Relaxin-Expressing Adenovirus Decreases Collagen Synthesis and Up-Regulates Matrix Metalloproteinase Expression in Keloid Fibroblasts: In Vitro Experiments

Abstract

Background: The hormone relaxin has been shown to affect the extracellular matrix by inhibiting collagen synthesis and expression in fibroblasts stimulated with a profibrotic agent. It also increases matrix metalloproteinase (MMP) expression. To investigate its effect on expression of collagen and MMPs in keloid fibroblasts and human dermal fibroblasts, the authors introduced a relaxin-expressing adenovirus (dE1-RGD/lacZ/RLX) into a human dermal fibroblast cell line and keloid fibroblasts.

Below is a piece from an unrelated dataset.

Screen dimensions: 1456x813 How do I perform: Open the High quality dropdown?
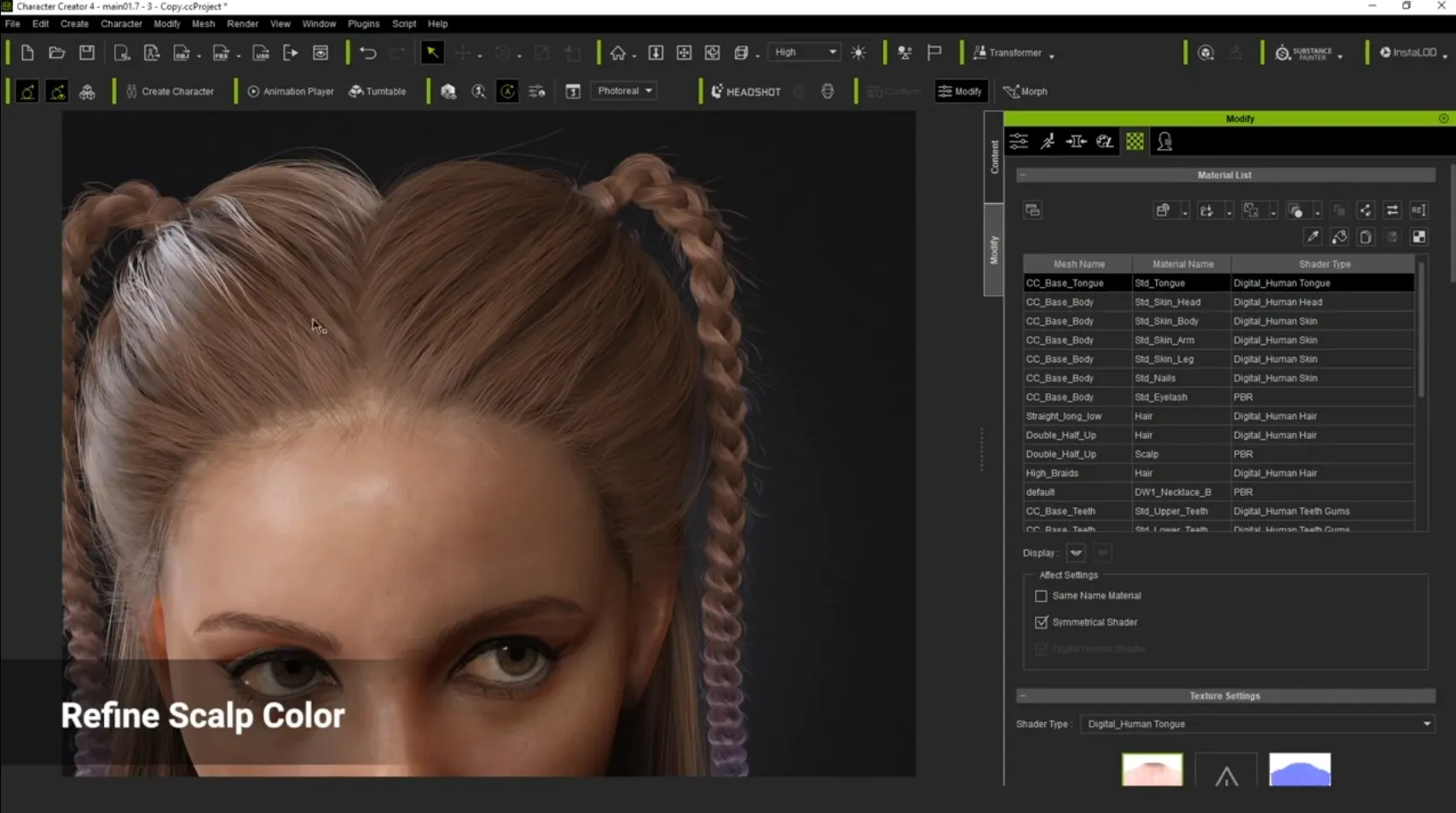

Methods: Both fibroblasts were infected with dE1-RGD/lacZ/RLX or control virus, and protein levels of relaxin and secreted transforming growth factor (TGF)-beta 1 were assessed by enzyme-linked immunosorbent assay, and mRNA levels of collagen type I, collagen type III, MMP-1, and MMP-3 were assessed by real-time reverse-transcriptase polymerase chain reaction and enzyme-linked immunosorbent assay. Expression of Smad3 and phosphorylated Smad3 was also examined, and relaxin's effect on Smad2/3 complex localization was evaluated.

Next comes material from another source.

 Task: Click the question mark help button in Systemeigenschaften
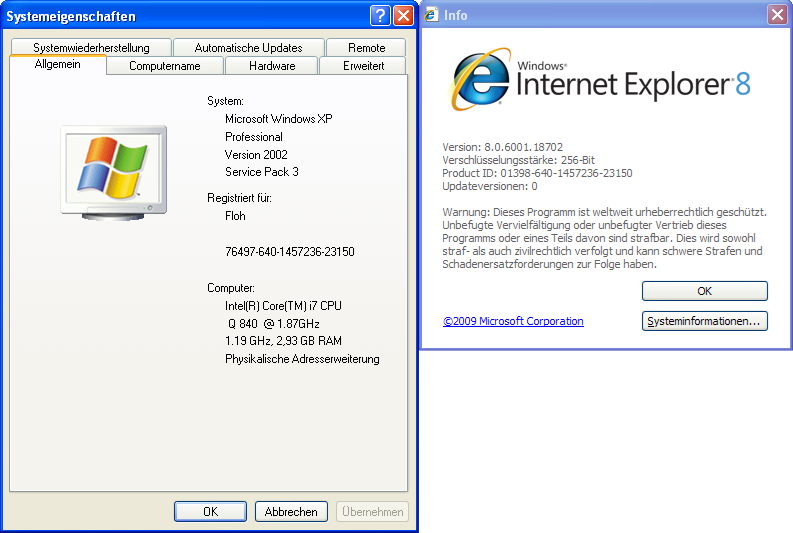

Results: When human dermal fibroblasts and keloid fibroblasts were transduced with dE1-RGD/lacZ/RLX or dE1-RGD/lacZ (control), mRNA expression of type I and type III collagen was markedly decreased by relaxin regardless of TGF-beta (10 ng/ml) treatment. Expression of Smad3 and phosphorylated Smad3 was reduced in keloid fibroblasts and decreased translocation of Smad 2/3 complex from cytosols to the nucleus of the human dermal fibroblasts with TGF-beta after dE1-RGD/lacZ/RLX transduction, suggesting that relaxin reduces collagen synthesis by blocking TGF-beta signaling. Analyses revealed that MMP-1 and MMP-3 expression were significantly increased in human dermal fibroblasts and keloid fibroblasts after dE1-RGD/lacZ/RLX transduction.

Conclusion: These results suggest that the antifibrotic effect of relaxin-expressing adenovirus may have therapeutic effects on keloids. (Plast. Reconstr. Surg. 130: 407e, 2012.)